Root Cause: The buySnow function does not refund excess ETH when msg.value does not match the required fee, and instead keeps it in the contract.
Normal behavior: When a user wants to buy Snow tokens, they should send exactly s_buyFee * amount in ETH. If they send the correct amount, they receive the tokens. If they don't send ETH, the contract tries to pull the equivalent value in WETH from their wallet.
the problem: If a user sends ETH but the amount is not exactly the required fee (for example, they send 2 ETH when only 1 ETH is needed), the contract still enters the WETH branch and pulls the required WETH from them. However, the ETH they sent is not returned – it stays stuck in the contract. Later, the collector can call collectFee and withdraw all ETH accumulated in the contract, effectively stealing the user’s funds.
Likelihood: Medium
This will happen every time a user mistakenly sends an incorrect ETH amount (higher or lower) while calling buySnow.
It can also be triggered if the frontend miscalculates the required fee or if the user manually sends a wrong value.
Impact: High
Users lose the exact ETH they sent (which can be any amount).
Additionally, they also lose WETH equivalent to the required fee because the contract pulls WETH from them.
The collector can drain all trapped ETH at any time, making the loss irreversible.

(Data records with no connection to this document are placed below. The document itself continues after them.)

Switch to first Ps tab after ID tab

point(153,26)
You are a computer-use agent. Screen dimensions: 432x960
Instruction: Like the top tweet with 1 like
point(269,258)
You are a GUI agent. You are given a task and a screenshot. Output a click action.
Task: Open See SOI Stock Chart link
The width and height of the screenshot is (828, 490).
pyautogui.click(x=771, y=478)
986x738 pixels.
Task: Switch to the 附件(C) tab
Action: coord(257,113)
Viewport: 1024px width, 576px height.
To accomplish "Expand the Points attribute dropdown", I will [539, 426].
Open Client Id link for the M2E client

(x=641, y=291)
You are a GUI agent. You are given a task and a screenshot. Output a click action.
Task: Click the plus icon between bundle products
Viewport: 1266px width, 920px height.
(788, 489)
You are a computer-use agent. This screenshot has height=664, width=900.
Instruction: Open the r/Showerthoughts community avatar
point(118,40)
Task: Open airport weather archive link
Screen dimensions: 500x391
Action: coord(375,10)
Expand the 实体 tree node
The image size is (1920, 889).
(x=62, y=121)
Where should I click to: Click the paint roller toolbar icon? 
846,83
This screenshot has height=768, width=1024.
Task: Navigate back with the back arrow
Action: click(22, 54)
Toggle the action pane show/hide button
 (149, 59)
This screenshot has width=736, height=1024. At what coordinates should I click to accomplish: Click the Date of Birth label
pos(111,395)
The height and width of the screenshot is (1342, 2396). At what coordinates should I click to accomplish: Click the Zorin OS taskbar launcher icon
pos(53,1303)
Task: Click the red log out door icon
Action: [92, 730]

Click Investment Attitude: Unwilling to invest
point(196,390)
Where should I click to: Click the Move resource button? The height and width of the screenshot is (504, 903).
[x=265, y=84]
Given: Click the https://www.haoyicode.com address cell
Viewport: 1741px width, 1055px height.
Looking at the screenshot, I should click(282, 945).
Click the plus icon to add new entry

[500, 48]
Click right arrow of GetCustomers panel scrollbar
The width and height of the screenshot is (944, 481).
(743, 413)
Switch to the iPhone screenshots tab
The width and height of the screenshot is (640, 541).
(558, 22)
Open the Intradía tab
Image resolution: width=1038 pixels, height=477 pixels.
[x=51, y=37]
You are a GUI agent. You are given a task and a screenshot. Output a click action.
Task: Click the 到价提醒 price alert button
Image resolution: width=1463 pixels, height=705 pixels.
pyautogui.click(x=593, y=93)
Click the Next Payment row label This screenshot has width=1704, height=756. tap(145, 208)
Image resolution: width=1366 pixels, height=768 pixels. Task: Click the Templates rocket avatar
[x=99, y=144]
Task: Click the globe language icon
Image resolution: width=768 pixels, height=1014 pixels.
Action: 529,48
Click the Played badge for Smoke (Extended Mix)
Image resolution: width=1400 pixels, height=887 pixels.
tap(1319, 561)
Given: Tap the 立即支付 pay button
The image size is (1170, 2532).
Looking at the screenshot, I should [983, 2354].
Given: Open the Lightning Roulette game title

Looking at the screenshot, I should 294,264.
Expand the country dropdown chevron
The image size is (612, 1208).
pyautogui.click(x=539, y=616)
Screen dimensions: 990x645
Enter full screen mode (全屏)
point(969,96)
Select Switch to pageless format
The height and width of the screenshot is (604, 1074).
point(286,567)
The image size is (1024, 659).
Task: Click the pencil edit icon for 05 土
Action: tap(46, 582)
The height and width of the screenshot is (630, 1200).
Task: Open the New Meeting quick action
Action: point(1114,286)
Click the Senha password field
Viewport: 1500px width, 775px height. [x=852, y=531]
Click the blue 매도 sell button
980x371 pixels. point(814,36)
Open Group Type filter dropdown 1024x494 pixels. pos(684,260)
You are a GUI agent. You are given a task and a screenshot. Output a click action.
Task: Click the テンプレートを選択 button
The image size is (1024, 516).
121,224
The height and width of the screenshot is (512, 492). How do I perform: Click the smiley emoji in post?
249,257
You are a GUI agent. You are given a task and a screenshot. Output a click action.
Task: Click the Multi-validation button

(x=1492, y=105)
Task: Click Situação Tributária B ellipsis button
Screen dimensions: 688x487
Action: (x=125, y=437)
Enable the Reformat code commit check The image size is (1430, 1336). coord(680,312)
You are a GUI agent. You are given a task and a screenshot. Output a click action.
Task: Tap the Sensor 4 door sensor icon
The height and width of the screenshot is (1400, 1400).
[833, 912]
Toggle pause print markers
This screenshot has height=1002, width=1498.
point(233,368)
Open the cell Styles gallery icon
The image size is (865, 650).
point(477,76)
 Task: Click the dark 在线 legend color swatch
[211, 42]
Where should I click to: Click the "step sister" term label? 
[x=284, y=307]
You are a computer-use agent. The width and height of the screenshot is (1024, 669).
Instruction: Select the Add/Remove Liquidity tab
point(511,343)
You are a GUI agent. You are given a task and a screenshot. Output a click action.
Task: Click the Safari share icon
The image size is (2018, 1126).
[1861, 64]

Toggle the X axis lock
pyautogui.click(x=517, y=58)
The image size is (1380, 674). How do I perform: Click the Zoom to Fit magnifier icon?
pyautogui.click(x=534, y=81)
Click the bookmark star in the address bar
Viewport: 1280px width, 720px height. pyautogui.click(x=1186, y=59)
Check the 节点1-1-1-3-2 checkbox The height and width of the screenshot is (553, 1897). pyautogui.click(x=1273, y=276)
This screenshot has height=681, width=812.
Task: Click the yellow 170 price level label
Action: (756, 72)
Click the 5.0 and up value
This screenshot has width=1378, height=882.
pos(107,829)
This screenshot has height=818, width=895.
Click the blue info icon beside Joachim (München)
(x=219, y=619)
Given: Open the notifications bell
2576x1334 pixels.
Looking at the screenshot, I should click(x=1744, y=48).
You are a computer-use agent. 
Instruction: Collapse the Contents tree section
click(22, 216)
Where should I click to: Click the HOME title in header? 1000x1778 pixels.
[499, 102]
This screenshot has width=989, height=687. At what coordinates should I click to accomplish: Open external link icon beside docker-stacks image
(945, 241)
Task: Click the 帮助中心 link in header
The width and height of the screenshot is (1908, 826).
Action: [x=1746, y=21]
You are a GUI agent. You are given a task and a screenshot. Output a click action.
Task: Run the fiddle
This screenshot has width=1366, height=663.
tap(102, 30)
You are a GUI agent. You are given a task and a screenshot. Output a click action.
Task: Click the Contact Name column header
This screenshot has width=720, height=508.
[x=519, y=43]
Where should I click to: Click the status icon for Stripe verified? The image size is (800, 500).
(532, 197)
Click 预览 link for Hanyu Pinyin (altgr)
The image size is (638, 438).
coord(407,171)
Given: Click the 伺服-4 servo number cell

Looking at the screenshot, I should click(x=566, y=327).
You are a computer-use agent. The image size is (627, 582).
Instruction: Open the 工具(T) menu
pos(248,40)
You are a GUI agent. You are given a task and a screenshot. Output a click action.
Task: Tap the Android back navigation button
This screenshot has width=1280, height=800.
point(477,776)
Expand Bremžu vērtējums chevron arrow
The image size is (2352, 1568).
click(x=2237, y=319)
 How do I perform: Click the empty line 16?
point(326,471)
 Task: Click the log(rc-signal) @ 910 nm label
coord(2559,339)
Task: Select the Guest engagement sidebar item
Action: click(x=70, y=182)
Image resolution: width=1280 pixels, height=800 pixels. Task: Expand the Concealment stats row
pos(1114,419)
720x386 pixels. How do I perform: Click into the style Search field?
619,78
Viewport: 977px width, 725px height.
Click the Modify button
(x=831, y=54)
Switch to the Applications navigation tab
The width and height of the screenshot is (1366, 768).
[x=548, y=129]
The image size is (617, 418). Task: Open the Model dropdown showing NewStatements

The following Foundry test demonstrates the vulnerability:
Refund any excess ETH sent by the user. If the user sends ETH but the amount is not exactly the required fee, return the ETH and then proceed with the WETH transfer (or revert entirely to avoid confusion).
Alternatively, you could revert the transaction entirely if the user sends ETH when they should use WETH, to avoid confusion. But the simplest fix is to return the ETH.